So, the output of using that bit of code is:
Buffer Found:File: Called by this function! (Ignore!)
Buffer Found:File: recycle.c, Function: new_pcdata, Line: 1011
Buffer Found:File: recycle.c, Function: new_pcdata, Line: 1011
3 buffers were found open.

Here is the code in new_pcdata for those who don’t want to look at it from github.
PC_DATA *new_pcdata(void)
{
int alias = 0;

PC_DATA *pcdata;

ALLOC_DATA(pcdata, PC_DATA, 1);

pcdata->confirm_delete		= FALSE;
pcdata->full_reset			= FALSE;

pcdata->acct_login		= NULL;
pcdata->bamfin			= NULL;
pcdata->bamfout			= NULL;
pcdata->block_join		= NULL;
pcdata->ignore_reject	= NULL;
pcdata->pwd				= NULL;
pcdata->rpok_string		= NULL;
pcdata->title			= NULL;

pcdata->points			= 0;
pcdata->security		= 0;
pcdata->true_sex		= 0;

for (alias = 0; alias < MAX_ALIAS; alias++)
{
	pcdata->alias[alias] = NULL;
	pcdata->alias_sub[alias] = NULL;
}

pcdata->buffer = new_buf(); // <<<<-----This line is the problem.

return pcdata;

}


#2

The very first thing you should do is a make clean, then fix the 40 or so compiler warnings that come up. You can fix the unused-but-set-variable and unused-result warnings last, but you absolutely must fix the maybe-uninitialized, pointer-compare, misleading-indentation, int-to-pointer-cast, sizeof-pointer-memaccess, and sizeof-array-argument ones if you want to make traction finding your leak.

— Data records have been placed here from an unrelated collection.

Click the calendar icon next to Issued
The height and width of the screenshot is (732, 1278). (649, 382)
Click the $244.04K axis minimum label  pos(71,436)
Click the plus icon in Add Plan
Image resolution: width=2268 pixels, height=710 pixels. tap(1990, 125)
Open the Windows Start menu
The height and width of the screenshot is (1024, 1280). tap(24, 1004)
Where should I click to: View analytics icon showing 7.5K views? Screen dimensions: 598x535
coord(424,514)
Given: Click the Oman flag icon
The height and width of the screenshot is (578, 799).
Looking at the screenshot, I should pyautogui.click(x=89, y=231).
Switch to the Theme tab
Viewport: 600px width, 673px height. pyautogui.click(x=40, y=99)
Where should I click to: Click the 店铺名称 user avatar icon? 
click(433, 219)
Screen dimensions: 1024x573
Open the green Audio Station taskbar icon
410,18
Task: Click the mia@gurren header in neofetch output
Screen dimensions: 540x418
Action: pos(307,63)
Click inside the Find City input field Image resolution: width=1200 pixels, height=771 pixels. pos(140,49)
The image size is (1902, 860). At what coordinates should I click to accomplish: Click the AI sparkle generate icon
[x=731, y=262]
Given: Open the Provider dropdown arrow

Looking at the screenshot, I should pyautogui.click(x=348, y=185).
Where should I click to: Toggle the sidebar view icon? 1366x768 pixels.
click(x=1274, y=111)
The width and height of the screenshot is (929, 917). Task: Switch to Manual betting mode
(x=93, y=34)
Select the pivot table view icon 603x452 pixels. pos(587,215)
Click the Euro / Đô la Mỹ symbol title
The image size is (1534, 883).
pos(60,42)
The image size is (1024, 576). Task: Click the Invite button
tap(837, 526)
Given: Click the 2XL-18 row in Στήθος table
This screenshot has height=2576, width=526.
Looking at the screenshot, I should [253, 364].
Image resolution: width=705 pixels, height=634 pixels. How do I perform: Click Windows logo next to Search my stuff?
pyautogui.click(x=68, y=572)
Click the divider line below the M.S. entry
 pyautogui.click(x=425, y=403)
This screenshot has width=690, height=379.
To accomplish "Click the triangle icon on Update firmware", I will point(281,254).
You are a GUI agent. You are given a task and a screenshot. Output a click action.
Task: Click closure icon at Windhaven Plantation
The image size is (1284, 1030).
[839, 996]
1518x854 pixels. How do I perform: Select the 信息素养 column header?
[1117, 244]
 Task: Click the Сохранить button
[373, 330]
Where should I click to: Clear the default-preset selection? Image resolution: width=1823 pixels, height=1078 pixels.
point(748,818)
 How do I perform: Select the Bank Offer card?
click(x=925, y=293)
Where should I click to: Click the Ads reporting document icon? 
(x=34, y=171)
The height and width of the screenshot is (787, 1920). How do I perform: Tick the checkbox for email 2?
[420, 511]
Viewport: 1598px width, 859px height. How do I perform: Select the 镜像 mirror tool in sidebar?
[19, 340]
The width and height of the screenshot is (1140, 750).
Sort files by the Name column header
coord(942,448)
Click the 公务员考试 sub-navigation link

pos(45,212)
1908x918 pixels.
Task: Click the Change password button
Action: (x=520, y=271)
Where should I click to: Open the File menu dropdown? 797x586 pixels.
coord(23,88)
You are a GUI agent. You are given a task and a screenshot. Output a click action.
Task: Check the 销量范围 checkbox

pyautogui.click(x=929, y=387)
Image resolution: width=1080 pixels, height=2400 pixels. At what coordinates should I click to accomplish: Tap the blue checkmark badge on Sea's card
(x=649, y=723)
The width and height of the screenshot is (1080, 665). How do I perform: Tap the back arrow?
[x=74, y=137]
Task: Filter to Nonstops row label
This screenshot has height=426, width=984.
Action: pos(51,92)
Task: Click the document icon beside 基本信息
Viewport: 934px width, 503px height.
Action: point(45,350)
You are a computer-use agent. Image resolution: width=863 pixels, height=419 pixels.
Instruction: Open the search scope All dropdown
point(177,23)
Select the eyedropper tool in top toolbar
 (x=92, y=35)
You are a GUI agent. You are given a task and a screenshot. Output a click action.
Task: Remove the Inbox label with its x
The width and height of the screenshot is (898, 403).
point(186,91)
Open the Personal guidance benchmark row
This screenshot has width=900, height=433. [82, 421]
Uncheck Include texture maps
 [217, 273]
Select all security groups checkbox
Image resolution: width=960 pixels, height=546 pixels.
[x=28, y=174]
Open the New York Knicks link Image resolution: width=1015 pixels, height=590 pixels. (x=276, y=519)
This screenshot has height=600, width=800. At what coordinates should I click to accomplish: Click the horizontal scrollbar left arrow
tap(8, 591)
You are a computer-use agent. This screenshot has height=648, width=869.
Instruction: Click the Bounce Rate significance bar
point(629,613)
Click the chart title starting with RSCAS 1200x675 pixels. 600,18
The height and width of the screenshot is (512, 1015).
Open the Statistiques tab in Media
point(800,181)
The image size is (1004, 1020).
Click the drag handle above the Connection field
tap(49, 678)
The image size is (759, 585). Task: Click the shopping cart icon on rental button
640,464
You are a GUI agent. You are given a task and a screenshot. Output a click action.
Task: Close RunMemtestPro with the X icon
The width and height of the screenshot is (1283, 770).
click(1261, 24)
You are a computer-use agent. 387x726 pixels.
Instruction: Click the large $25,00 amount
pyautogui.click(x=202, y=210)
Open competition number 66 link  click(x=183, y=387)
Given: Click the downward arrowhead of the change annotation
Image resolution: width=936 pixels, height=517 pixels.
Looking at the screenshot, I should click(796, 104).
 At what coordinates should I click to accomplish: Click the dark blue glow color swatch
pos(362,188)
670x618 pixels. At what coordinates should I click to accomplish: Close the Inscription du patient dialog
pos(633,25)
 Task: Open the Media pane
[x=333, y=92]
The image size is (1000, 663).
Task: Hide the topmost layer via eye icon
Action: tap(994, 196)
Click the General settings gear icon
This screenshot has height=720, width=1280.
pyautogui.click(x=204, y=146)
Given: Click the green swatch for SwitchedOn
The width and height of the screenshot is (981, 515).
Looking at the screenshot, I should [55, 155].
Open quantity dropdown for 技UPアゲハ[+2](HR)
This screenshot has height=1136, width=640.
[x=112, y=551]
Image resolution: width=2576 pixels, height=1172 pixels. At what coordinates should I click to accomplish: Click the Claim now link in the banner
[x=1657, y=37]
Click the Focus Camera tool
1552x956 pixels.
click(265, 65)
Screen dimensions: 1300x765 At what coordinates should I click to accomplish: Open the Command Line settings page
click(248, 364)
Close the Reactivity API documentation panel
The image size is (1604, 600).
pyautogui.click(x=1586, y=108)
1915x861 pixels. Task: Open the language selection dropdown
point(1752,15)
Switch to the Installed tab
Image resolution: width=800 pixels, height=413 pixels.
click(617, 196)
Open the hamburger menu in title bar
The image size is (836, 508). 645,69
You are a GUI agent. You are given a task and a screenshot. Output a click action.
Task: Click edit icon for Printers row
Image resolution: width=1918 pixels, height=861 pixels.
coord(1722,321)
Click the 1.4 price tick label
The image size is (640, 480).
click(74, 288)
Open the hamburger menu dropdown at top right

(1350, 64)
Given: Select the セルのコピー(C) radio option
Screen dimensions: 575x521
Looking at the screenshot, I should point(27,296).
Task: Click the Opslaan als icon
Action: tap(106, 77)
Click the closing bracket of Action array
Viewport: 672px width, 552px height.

Once it builds cleanly, you can run it under valkyrie/valgrind and use that to start hunting down the leak.

Good luck!


#3

Aright, all the compiler errors except for a few of the “unused-but-set-variable” compiler error messages have been fixed. Then I figured I would try running valgrind and see what came up. This seems to be what is coming up.
–13002-- REDIR: 0x4ef5e20 (libc.so.6:__strncat_sse2_unaligned) redirected to 0x4c32b90 (strncat)
–13002-- REDIR: 0x4ef6db0 (libc.so.6:__strstr_sse2_unaligned) redirected to 0x4c376e0 (strstr)
==13002== Invalid write of size 1
==13002== at 0x14AD4D: game_loop_unix (comm.c:729)
==13002== by 0x14B35C: main (comm.c:949)
==13002== Address 0x582ebfd is 1,069 bytes inside a block of size 1,656 free’d
==13002== at 0x4C30D3B: free (in /usr/lib/valgrind/vgpreload_memcheck-amd64-linux.so)
==13002== by 0x137BE3: free_descriptor (recycle.c:285)
==13002== by 0x1432FC: close_socket (comm.c:1317)
==13002== by 0x2059E6: do_quit (act_comm.c:2071)
==13002== by 0x1DB6C0: interpret (interp.c:963)
==13002== by 0x20C86B: substitute_alias (alias.c:64)
==13002== by 0x14ADB1: game_loop_unix (comm.c:718)
==13002== by 0x14B35C: main (comm.c:949)
==13002== Block was alloc’d at
==13002== at 0x4C31B25: calloc (in /usr/lib/valgrind/vgpreload_memcheck-amd64-linux.so)
==13002== by 0x137A2F: new_descriptor (recycle.c:255)
==13002== by 0x1406F9: init_descriptor (comm.c:1176)
==13002== by 0x14AAD8: game_loop_unix (comm.c:647)
==13002== by 0x14B35C: main (comm.c:949)

Suggestions now on what I should be looking for/at?
Thanks.


#4

The original ROM implements its own memory manager.
For an explanation see…
http://sourcery.dyndns.org/wiki.cgi?RomMemorySystem

I’m not sure the replacement buffer code you are using handles memory correctly.


#5

Can’t really debug your code with what you have here. Valgrind indicates the block you are attempting to access has been freed and from the later code it looks like it is probably being freed properly (new_description() for alloc, then free_descriptor() for unalloc). That suggests that something somewhere is either still referring to the descriptor or to some element in the descriptor struct… or you have a wild pointer somewhere that is indiscriminantly out of bounds. Look at comm.c on line 729 may help shed some light on which issue is at play.


#6

Ok, I dunno about your leak… but I can help you with interpreting that valgrind output. I’ll do it here instead of in a PM because I think it might be helpful for others to see the debugging process…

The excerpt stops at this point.